24 SES 03 B, Mathematical Discourse
Mathematics learning can be conceptualised in terms of participation in forms of social practice, where discourses form key components of that practice. Language plays a central role in mediating and constituting this participation, which is performed as classroom discourse. Traditionally regarded as only auxiliary to thinking, active mathematical communication is nevertheless believed to enhance mathematical learning. It is a useful exercise, however, to conceptualise mathematics as a special form of communication. From this perspective, the expression “learning mathematics” becomes tantamount to developing mathematical discourse (Sfard, 2008).
The research reported in this paper revealed significant differences in both the public mathematical discourse practised in various classrooms around the world and in the priority attached to the promotion of student-student mathematical speech. The analyses suggest that at least some of the goals of those advocating student-student mathematical conversations in the classroom may be met by other instructional strategies, such as whole class public discussion and even whole class choral response. Such diversity in classroom discourse patterns and in the goals and methods of promoting student speech associated with measurable success in achieving a range of learning outcomes raise issues for generalized conceptions of quality mathematics teaching.

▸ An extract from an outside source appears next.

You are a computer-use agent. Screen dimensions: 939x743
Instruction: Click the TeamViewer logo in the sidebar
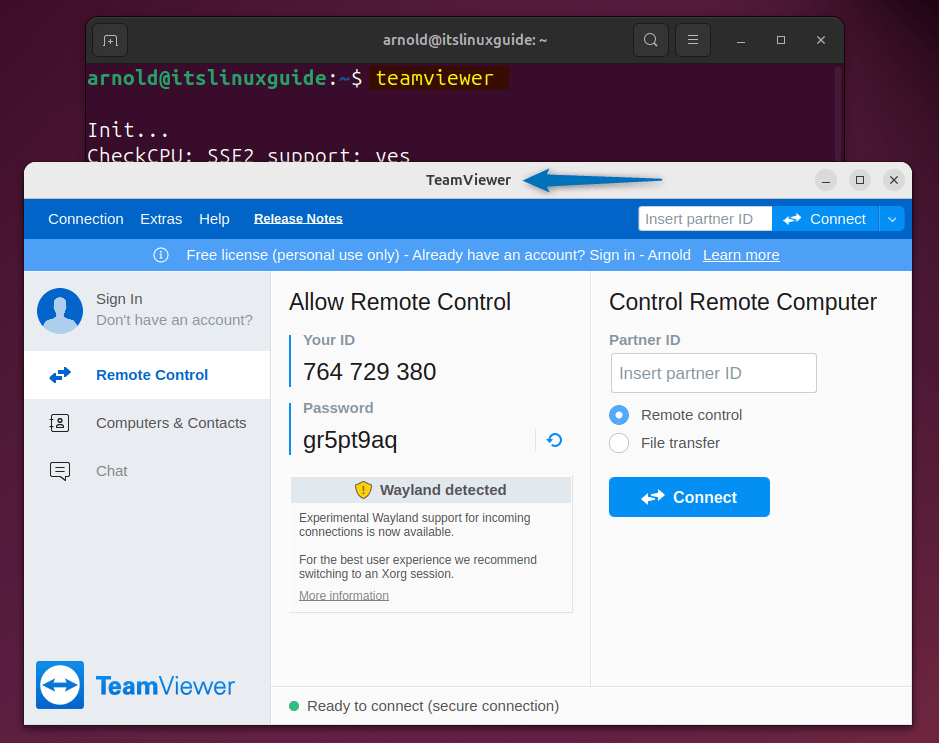(x=59, y=686)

The role of language in learning has been widely researched and variously conceived. Different theories attend to different aspects of language and the learning process. The adoption of a cognitive perspective towards learning directs the researcher’s attention to the content represented by the language used. The assumption seems to be that the learner’s language use can be taken to reflect their thought processes. In studies with a socio-cultural emphasis, the focus tends to be on the discursive functions of spoken and written language (e.g., Inagaki, Hatano, & Morita, 1998). From this perspective, language is a cultural resource through which the learner is initiated into a particular community of practice. Studies adopting a sociolinguistic perspective address the distinctive linguistic features of specialised or technical language and facility with language is taken to be prerequisite to effective communication and consequently to any learning.

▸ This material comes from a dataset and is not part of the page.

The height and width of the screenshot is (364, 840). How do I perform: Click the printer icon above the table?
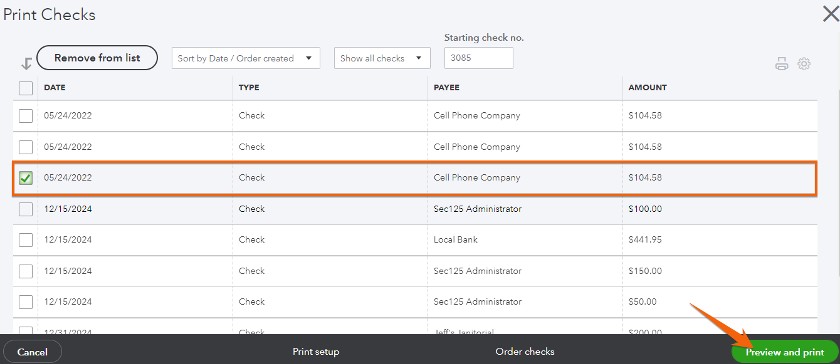[x=782, y=64]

The Asian classrooms in this study varied in their practice from no spoken mathematics by students (Seoul), through almost entirely public spoken mathematics by students (Shanghai), to spoken mathematics by students in both public and private classroom settings (Tokyo and Singapore). Differences in outcome in terms of facility with spoken mathematics (as displayed in interviews) may reflect differences in aspiration (rather than simply differences in success) - different cultures valuing different types of mathematical performance. What is essential is that our theories of learning and instruction should not unwittingly incorporate culturally-specific assumptions about valued outcomes and quality teaching practice. It is our hope that research in the classrooms of competent mathematics teachers around the world might lead to an expansion in the instructional repertoire of all teachers and to a more inclusive reconstruction of the theories by which accomplished mathematics teaching and learning are conceived.
Clarke, D.J. (2006). The LPS Research Design. Chapter 2 in D.J. Clarke, C. Keitel, & Y. Shimizu (Eds.), Mathematics Classrooms in Twelve Countries: The Insider’s Perspective. Rotterdam: Sense Publishers, 15-37. Inagaki, K., Hatano, G., & Morita, E. (1998). Construction of mathematical knowledge through whole-class discussion. Learning and Instruction, 8(6), 503–526. Sfard, A. (2008). Thinking as communicating: Human development, the growth of discourses, and mathematizing. Cambridge: Cambridge University Press. Wang, T. (2010). Teaching Mathematics through Choral Responses: A Study of Two Sixth Grade Classrooms in China. NY: The Edwin Mellen Press.